# Training BALM-MoE

## Import Packages

In [1]:
from dataclasses import asdict, dataclass, field, fields
from enum import Enum

class StrEnum(str, Enum):
    def __str__(self):
        return self.value

from typing import Optional, Tuple, List, Dict, Any, Iterable, Union

from tqdm.auto import tqdm

import torch
import torch.nn as nn
import torch.optim as optim
from torch.optim import Optimizer
from torch.utils.data import DataLoader
from transformers import TrainingArguments, Trainer, DataCollatorForLanguageModeling, RobertaTokenizer

In [2]:
from balm.config import BalmConfig, BalmMoEConfig
from balm.data import load_dataset, DataCollator
from balm.models import (
    BalmForMaskedLM,
    BalmModel,
    BalmMoEForMaskedLM,
)
from balm.tokenizer import Tokenizer
from balm.train import Trainer

## Load Tokenizer

In [3]:
tokenizer = Tokenizer(vocab="./balm/vocab.json")

## Load and Clean Training Data

In [4]:
def remove_sep(txt):
    return txt.replace("</s>", "<cls><cls>")


data_files = {
    "train": "/training-data/jaffe_lc-coherence/paired/LC-coherence_90-5-5/train.txt",
    "eval": "/training-data/jaffe_lc-coherence/paired/LC-coherence_90-5-5/eval.txt",
}

dataset = load_dataset("text", data_files=data_files, preprocess_fn=remove_sep)

In [5]:
dataset

DatasetDict
-----------
  train
    num_rows: 1202270
    columns: ['text']
  eval
    num_rows: 66792
    columns: ['text']

In [1]:
run_name = "balmMoE_expertchoice_1shared_altern_052924"

## Tokenize Dataset

In [6]:
tokenized_dataset = dataset.map(
    lambda x: tokenizer(
        x["text"],
        padding=True,
        truncation=True,
        max_length=320,
    ),
     remove_columns="text"
)

Encoding:   0%|          | 0/1202270 [00:00<?, ?it/s]

Encoding:   0%|          | 0/66792 [00:00<?, ?it/s]

## Load Collator and Data

In [7]:
collator = DataCollator(tokenizer=tokenizer, mlm=True, mlm_probability=0.15)

● DATASET CONTENT

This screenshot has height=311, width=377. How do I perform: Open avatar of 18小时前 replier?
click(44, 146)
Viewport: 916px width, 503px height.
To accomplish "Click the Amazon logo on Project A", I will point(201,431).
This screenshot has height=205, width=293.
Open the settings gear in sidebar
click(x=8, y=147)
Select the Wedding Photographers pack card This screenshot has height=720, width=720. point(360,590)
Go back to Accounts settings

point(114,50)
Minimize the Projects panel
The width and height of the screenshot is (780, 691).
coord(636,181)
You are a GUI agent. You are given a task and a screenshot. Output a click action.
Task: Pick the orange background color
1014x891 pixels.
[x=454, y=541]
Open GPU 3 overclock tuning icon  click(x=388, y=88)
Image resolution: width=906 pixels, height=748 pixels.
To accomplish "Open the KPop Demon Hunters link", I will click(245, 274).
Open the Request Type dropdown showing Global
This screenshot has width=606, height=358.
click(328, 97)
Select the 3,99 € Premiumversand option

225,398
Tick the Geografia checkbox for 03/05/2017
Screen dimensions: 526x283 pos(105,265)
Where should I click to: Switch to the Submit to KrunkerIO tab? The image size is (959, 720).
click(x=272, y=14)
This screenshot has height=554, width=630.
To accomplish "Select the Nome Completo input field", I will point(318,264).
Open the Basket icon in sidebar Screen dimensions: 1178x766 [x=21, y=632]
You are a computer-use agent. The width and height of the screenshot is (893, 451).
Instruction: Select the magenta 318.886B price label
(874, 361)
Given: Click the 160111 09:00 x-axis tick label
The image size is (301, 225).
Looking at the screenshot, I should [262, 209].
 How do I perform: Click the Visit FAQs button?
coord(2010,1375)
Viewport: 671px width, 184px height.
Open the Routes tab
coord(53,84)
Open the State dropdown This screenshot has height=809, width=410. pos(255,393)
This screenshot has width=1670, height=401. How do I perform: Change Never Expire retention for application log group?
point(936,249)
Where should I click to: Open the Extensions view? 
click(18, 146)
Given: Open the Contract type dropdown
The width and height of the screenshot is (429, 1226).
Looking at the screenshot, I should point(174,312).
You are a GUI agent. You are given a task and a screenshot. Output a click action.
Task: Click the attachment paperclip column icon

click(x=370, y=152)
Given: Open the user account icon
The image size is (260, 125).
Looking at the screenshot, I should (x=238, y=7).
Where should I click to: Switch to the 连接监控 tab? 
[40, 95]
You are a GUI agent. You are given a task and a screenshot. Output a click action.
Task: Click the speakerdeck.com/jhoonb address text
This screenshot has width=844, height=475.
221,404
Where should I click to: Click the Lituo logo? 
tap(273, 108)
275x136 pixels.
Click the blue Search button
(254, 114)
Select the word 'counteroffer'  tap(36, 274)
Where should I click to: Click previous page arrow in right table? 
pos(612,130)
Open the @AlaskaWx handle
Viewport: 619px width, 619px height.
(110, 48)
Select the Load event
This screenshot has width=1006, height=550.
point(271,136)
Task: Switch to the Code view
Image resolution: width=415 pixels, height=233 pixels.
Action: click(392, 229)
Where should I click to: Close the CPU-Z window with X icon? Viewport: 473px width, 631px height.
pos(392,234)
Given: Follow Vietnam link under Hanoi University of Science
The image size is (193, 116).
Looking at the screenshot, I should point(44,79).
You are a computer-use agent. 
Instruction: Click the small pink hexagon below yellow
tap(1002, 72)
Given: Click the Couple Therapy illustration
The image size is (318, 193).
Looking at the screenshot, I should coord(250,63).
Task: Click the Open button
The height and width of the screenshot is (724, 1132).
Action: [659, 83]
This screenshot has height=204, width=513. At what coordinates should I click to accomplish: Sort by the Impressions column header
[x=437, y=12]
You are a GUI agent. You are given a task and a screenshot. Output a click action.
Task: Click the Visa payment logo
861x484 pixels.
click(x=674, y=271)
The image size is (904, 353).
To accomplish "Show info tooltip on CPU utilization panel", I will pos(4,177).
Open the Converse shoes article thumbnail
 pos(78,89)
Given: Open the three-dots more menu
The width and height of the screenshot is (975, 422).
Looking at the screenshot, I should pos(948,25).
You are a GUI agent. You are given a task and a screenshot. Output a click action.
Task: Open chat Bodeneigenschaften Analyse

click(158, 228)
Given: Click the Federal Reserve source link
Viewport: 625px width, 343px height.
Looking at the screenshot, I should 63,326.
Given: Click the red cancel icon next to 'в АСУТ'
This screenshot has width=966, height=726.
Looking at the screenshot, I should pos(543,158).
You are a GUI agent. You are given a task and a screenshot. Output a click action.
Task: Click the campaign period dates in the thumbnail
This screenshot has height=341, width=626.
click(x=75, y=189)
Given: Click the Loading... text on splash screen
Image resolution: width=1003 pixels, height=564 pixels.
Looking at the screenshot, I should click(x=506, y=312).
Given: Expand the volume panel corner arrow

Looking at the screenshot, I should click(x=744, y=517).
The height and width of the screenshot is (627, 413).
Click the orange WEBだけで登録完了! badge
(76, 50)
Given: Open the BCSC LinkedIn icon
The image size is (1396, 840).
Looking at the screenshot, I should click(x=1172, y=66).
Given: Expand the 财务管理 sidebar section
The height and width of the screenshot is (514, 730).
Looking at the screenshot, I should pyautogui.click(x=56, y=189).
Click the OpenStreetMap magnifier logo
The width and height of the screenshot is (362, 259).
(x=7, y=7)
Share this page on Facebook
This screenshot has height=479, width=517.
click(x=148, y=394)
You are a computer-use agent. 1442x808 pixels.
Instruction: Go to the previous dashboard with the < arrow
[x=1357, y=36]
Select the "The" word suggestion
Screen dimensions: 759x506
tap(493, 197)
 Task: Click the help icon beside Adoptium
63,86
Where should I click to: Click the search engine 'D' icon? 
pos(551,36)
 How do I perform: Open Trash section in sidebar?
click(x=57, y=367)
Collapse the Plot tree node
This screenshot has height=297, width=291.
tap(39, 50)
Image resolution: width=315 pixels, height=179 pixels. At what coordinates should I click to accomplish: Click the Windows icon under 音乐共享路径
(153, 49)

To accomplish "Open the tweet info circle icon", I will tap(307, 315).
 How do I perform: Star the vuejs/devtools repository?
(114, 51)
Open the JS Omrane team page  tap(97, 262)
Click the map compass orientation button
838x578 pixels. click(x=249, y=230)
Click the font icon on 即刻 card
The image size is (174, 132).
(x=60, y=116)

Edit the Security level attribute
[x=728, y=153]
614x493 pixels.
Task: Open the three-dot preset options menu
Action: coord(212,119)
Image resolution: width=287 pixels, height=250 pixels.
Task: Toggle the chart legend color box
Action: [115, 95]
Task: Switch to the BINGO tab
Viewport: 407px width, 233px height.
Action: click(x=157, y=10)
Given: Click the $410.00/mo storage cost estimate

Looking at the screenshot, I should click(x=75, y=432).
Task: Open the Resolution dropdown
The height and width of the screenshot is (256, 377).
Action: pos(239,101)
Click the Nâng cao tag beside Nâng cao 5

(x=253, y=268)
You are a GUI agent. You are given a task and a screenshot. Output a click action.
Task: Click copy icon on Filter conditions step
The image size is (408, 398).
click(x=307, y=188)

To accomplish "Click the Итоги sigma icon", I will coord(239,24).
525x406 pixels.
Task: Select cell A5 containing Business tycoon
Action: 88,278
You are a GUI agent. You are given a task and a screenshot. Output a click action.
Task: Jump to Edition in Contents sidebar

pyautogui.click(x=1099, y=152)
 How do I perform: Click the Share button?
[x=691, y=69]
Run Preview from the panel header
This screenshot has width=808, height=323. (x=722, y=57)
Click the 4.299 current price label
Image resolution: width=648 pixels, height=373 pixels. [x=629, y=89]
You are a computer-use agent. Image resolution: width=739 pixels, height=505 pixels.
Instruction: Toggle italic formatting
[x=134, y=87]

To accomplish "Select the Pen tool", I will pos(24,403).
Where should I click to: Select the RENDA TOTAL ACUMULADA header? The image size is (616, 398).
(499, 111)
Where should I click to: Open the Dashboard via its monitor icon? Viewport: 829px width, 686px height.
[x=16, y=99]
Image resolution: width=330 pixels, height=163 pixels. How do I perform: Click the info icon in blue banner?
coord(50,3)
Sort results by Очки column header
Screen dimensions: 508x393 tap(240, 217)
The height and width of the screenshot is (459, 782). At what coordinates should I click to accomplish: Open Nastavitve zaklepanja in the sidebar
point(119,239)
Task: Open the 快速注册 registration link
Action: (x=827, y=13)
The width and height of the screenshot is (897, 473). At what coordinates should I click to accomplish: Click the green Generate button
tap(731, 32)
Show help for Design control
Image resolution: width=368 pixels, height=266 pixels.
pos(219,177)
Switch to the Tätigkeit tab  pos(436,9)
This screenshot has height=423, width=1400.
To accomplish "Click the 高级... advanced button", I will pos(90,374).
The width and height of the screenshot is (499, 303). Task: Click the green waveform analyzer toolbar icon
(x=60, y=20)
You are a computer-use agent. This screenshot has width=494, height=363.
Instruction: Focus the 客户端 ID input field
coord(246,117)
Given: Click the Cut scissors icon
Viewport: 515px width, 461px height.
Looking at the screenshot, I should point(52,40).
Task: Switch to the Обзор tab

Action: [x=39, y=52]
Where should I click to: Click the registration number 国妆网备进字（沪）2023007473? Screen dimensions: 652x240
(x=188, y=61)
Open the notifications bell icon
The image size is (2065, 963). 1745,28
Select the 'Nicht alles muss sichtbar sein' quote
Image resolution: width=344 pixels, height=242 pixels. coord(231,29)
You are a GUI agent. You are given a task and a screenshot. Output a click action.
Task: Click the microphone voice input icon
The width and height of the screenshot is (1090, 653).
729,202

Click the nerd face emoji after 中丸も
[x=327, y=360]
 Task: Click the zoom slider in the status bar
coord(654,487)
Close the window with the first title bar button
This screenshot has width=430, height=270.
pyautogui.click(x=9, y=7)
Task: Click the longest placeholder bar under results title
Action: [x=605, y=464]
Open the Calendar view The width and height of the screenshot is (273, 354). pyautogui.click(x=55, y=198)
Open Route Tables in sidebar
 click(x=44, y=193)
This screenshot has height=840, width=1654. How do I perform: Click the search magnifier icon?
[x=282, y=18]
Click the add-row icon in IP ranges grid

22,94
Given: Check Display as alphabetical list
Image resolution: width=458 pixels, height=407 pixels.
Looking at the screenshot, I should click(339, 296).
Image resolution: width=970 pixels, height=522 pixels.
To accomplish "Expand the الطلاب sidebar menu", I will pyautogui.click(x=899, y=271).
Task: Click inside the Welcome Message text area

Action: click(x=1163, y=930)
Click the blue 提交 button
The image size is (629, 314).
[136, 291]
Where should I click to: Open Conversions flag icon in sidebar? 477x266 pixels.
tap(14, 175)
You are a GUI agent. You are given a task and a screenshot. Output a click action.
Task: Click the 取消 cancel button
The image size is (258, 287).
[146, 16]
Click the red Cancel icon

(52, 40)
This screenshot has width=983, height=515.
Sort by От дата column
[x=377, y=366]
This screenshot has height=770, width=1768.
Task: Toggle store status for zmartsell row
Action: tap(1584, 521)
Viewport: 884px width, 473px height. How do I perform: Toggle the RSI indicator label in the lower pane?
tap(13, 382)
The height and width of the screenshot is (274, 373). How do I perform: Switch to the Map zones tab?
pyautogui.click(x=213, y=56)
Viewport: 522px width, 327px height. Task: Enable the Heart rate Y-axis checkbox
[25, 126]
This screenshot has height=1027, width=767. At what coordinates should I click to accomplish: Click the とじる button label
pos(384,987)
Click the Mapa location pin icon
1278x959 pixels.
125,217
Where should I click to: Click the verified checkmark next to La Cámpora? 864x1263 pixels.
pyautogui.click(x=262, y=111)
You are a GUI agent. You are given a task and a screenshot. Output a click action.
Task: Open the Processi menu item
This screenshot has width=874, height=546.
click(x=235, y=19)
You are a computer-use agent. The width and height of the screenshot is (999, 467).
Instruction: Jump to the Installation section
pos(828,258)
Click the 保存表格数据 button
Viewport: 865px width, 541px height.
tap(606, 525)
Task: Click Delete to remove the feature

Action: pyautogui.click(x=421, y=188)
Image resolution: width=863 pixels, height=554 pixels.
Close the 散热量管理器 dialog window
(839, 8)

● AIM OF THE TASK
Summarize the BALM-MoE training notebook in two sentences. Rely only on the text itself, not on the material.

● SOLUTION TO THE EXERCISE
The BALM-MoE training notebook imports packages, loads a tokenizer from "./balm/vocab.json", and loads training and evaluation text files while replacing "</s>" with "<cls><cls>". This gives 1,202,270 training rows and 66,792 evaluation rows, which are tokenized with padding, truncation and a maximum length of 320 before a data collator is set up for masked language modeling with a masking probability of 0.15.